First The Tsunami, Now The Floods. Japanese Companies Get No Breaks

Bertel Schmitt
by Bertel Schmitt

Japanese carmakers are driven out of the country by a rising yen and an urge to diversify their production after the catastrophic March 11 tsunami. A favorite destination is Thailand. Due to free trade agreements with many nations, Thailand increasingly morphs from the Land of Smiles to a South East Asian production and export hub. Now, most car production in Thailand is stopped – again because of killer floods.

Toyota has three plants in Thailand. Toyota says the plants were not affected by the floods. Again, it is the supply chain that brings production to a halt. Plant closures, originally planned through October 15, now have been extended through October 22. “A decision on production at the plants from October 24 onwards will be based on a close observation of the situation as it develops,” Toyota says in a statement.

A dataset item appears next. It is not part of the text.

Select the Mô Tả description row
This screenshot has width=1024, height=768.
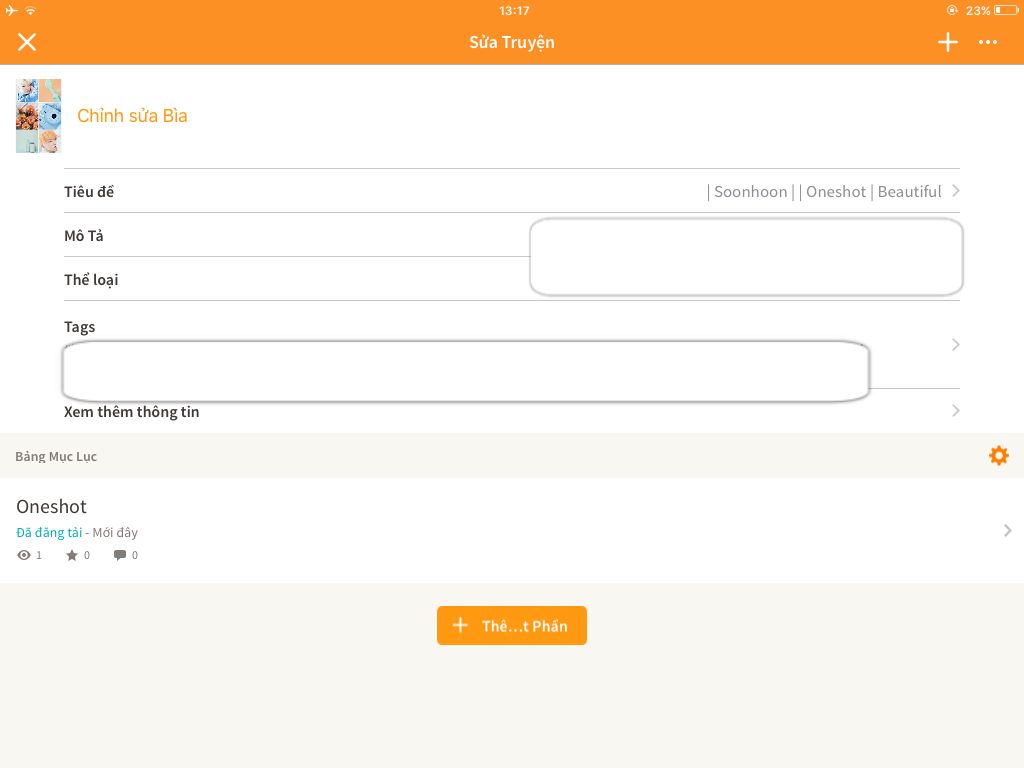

Honda has two plants in Thailand. The car factory in Rojana Industrial Park is reported as flooded and inaccessible. Honda’s plant for motorcycles and generators and is not directly affected by the floods. However, both plants will remain closed until further notice. “It has not yet been determined as of the date of this Notice when production will be able to recommence at each of the above two production bases,” Honda wrote in a letter to shareholders. “The Company plans to determine about future operations upon monitoring the situation.”

The Nikkei [sub] reports that Isuzu will extend the shutdown of a factory on the outskirts of Bangkok to next Friday. Nissan planned to keep a plant outside the capital closed through next Wednesday.

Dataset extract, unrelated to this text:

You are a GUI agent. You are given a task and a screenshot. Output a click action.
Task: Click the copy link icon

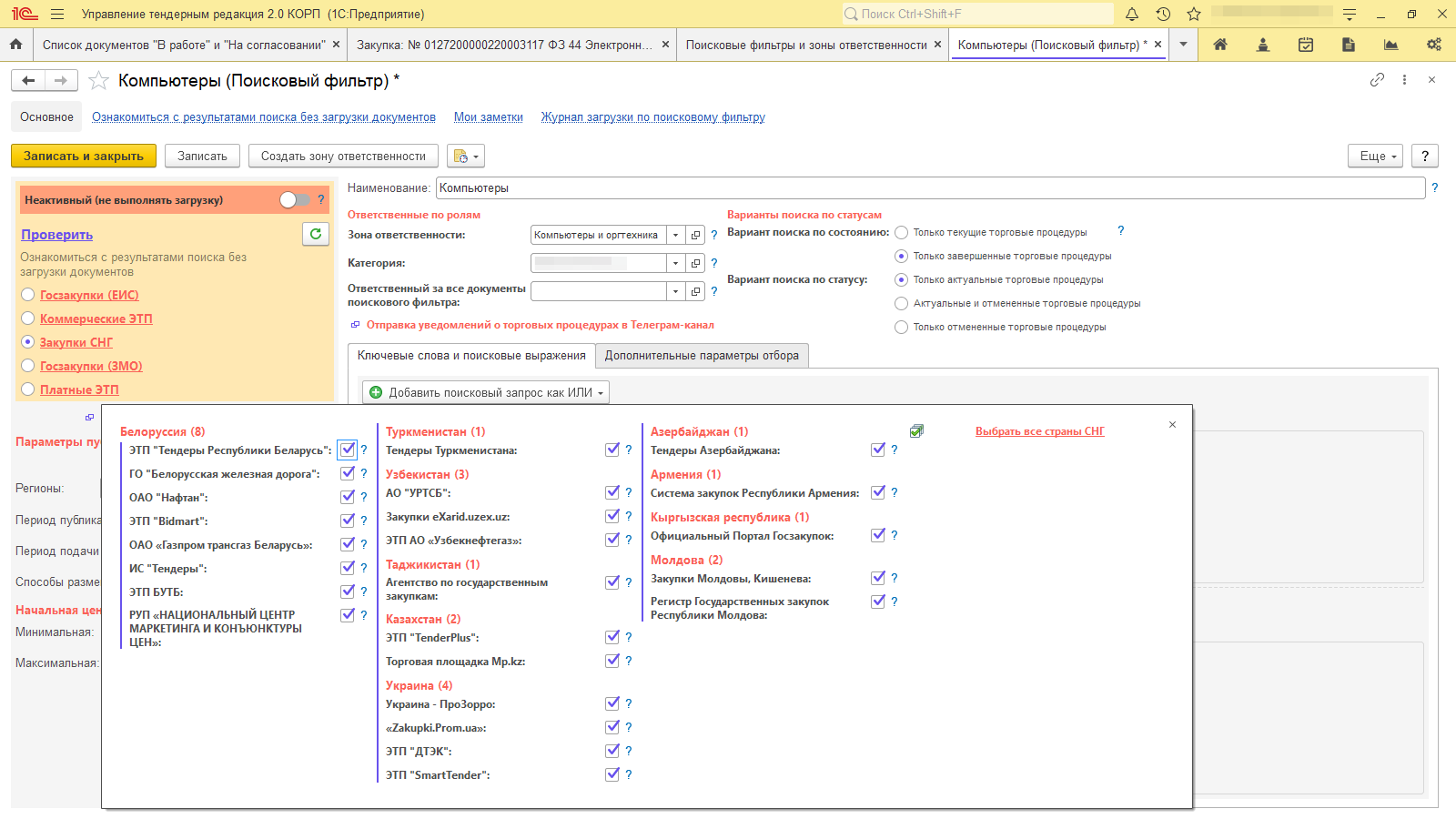point(1377,80)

On Sunday, The Nikkei [sub] reported that Japanese carmakers manufacturing in Thailand are likely to suspend production for a month or more. Again, it is parts makers that took the brunt o the catastrophe – no parts, no cars. Toyota has asked major parts makers in Japan to increase output of parts for cars being built in Thailand.

Bertel Schmitt
Bertel Schmitt

Bertel Schmitt comes back to journalism after taking a 35 year break in advertising and marketing. He ran and owned advertising agencies in Duesseldorf, Germany, and New York City. Volkswagen A.G. was Bertel's most important corporate account. Schmitt's advertising and marketing career touched many corners of the industry with a special focus on automotive products and services. Since 2004, he lives in Japan and China with his wife <a href=""> Tomoko </a>. Bertel Schmitt is a founding board member of the <a href=""> Offshore Super Series </a>, an American offshore powerboat racing organization. He is co-owner of the racing team Typhoon.

More by Bertel Schmitt

Join the conversation
3 of 4 comments
  • MrWhopee MrWhopee on Oct 15, 2011

    Well, why do they put their factory in low lying, historically prone to flood area then? Flood is generally historic, if an area is flooded, chances are it has experienced flooding in the past, and you can check the record to find out. Same here in Indonesia, the Toyota and Daihatsu plant is located in an area historically prone to flooding, being basically a former low lying marshes. They got hit in the big Jakarta flooding a few years ago too.

  • Chuckrs Chuckrs on Oct 15, 2011

    If you dissociate the image from what it actually means, that is an interesting photo. Have to agree w/ MrWhopee - why establish a plant in a floodplain? Just visited a website today with a slideshow of cities near volcanos - Jogykarta, Naples, Seattle/Tacoma and others - its not just poor business disaster planning. It seems if a natural disaster hasn't occurred in a certain period, its as if it never happened and therefore couldn't possibly happen.

    • Lorenzo Lorenzo on Oct 16, 2011

      It's all about how much money you can make in between disasters. I was talking to a supermarket assistant manager who was filling in as a cashier. He told me the chain doesn't own the land, it had been cleared for a future street realignment and widening project that was years away from being started. The chain leased the land from the government, built the market and paved the lot, paying for driveways, permits, etc., knowing the site would be lost 5-7 years later. The chain calculated that the location would be popular and enough revenue generated to more than pay for the costs. That's by a business that has a tiny 2%-4% profit margin on huge gross dollar volume. Imagine the return on investment for a business that sells far fewer cars than cans of peas, but at a much higher unit price. They're doing that not on a definite 5-7 year calculation, but on an irregular occurrence when decades or centuries can go by before the next tsunami, eruption or earthquake. As the post points out, it's not the siting of the plants, but of the independent suppliers over which they have limited control. Henry Ford may have had the right idea with the Rouge and the Ford-owned materials companies that supplied it, but vertical integration tends to run afoul of anti-trust laws.